Similarly, the Hungarian song Szomorú vasárnap (Gloomy Sunday) apparently has the power to suggest suicide to those who listen to it, according to Curious Expeditions:
Hauntingly beautiful, the story goes that the song was so sad, so depressing, so completely soul crushing, that upon hearing it even once, Hungarians were driven to suicide. And not just a few, during its era, hundreds of suicides were attributed to the melody.Billie Holliday also recorded a version, which is certainly very sad and gloomy (but then so are most of her songs).
Then of course there are all the novels about suicide: The Virgin Suicides by Jeffrey Eugenides; A Long Way Down by Nick Hornby; Suicide Wall by Alexander Paul.
Chris Power in The Guardian blog further explores the theme of literary suicide. Both Schopenhauer and Donne defended it, and Plutarch considered Cato the Younger's suicide a noble death. The Romantics lauded the death of Chatterton as 'the apotheosis of artistic sensibility'.
There is also a tradition in Japan of writing haiku before committing suicide (and also before a natural death):
In a full ceremonial seppuku (Japanese ritual suicide) one of the elements of the ritual is the writing of a death poem. The poem is written in the tanka style (five units long which are usually composed of five, seven, five, seven, and seven syllables). Asano Naganori, the daimyo whose suicide the forty-seven ronin avenged, wrote a death poem in which commentators see the immaturity and lack of character that led to him being ordered to commit seppuku in the first place.Oddly, different countries have different suicide rates, which remain fairly constant, perhaps because of varying cultural attitudes to suicide. Hungary is number 5 on the list.

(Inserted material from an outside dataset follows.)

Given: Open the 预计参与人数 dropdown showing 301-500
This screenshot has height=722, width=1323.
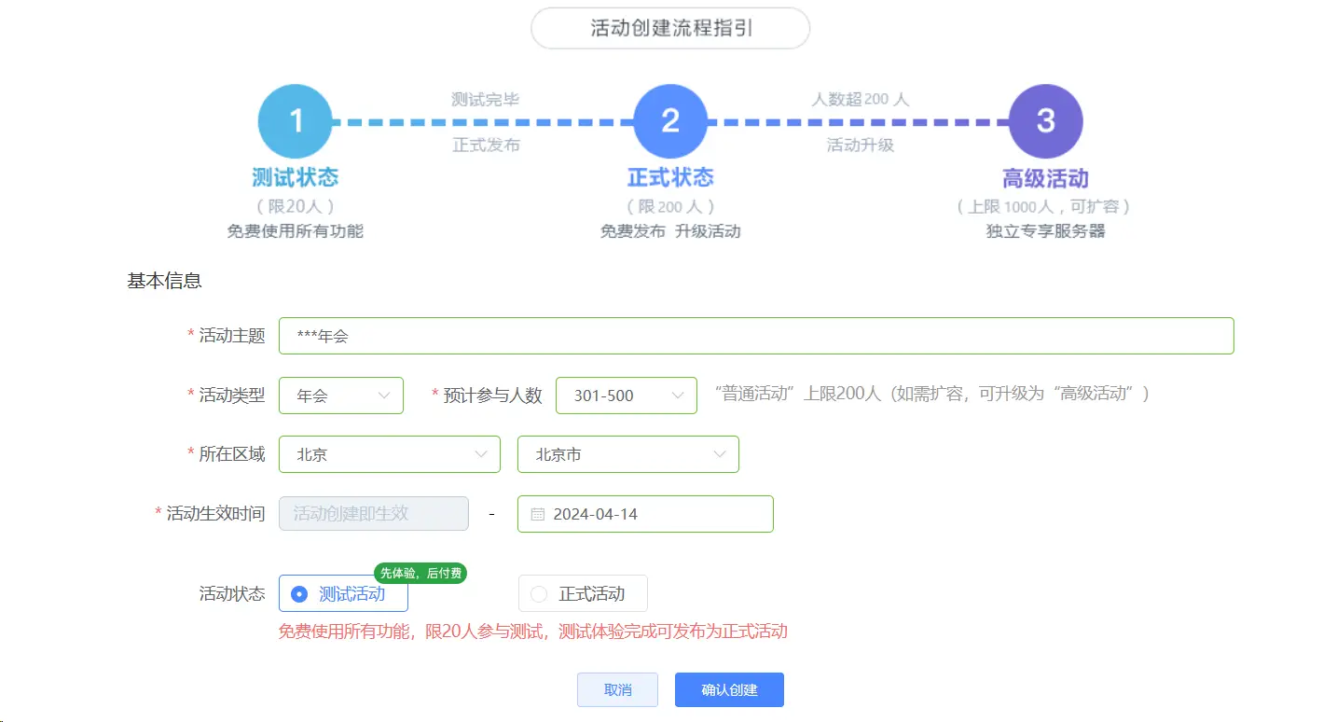Looking at the screenshot, I should 626,395.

Goths are also fascinated with death and gloom, as this song by Emilie Autumn, The Art of Suicide, illustrates. They also love death in general; Chas Clifton recently spotted a Gothic Book of the Dead, which offers advice on:
Meditating on gravestone sculptures, creating a necromantic medicine bag, keeping a personal book of the dead, and other exercises will help you explore the vital, transformative forces of death.Chas declares himself no longer entranced by death, having experienced too much of it lately. I agree - life is too full of joy and complexity and love - but it's a curious pleasure to wallow in melancholy sometimes.
She dwells with Beauty—Beauty that must die;... as Keats so eloquently expressed it in his Ode on Melancholy.
And Joy, whose hand is ever at his lips
Bidding adieu; and aching Pleasure nigh,
Turning to poison while the bee-mouth sips:
Ay, in the very temple of Delight
Veil’d Melancholy has her sovran shrine,
Though seen of none save him whose strenuous tongue
Can burst Joy’s grape against his palate fine;
His soul shall taste the sadness of her might,
And be among her cloudy trophies hung.
Suicide is always a tragedy, and leaves heartbreak in its wake. But its cultural aspects are very interesting.